In the entries below, copy out everything from the line containing "Viewport: 629px width, 743px" down to the line containing "tap(316, 367)", keeping both of those lines, character for character.

• [The records]
━━━━━━

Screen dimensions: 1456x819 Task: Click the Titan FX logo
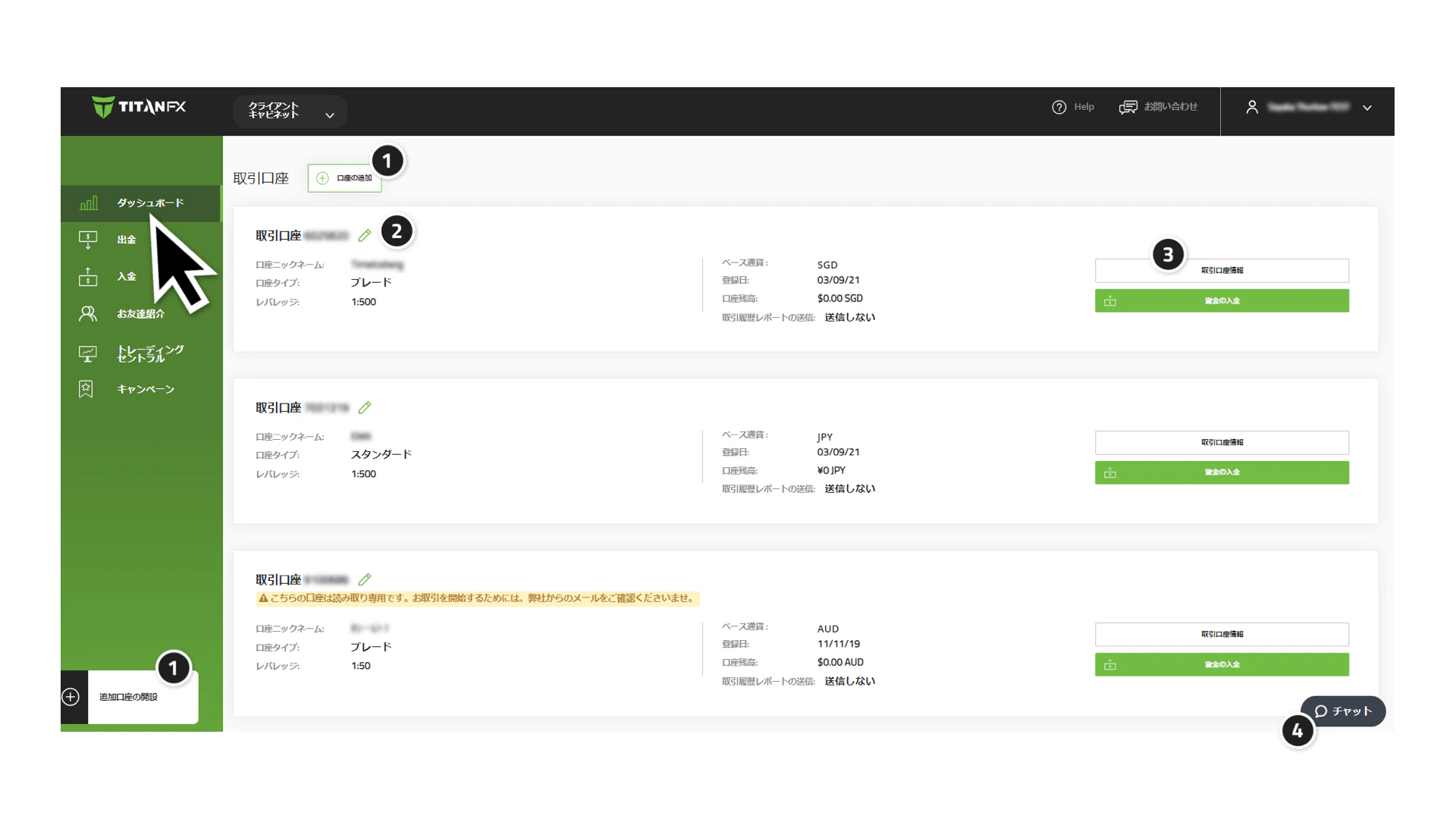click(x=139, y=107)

━━━━━━

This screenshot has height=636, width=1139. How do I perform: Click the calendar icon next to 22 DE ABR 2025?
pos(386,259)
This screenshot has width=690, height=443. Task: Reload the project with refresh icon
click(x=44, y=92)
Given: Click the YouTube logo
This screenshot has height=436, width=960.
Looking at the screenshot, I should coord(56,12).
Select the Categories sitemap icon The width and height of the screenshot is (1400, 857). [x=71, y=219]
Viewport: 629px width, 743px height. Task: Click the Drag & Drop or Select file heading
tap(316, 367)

━━━━━━

• [Solution to this problem]
Viewport: 629px width, 743px height. Task: Click the Drag & Drop or Select file heading
tap(316, 367)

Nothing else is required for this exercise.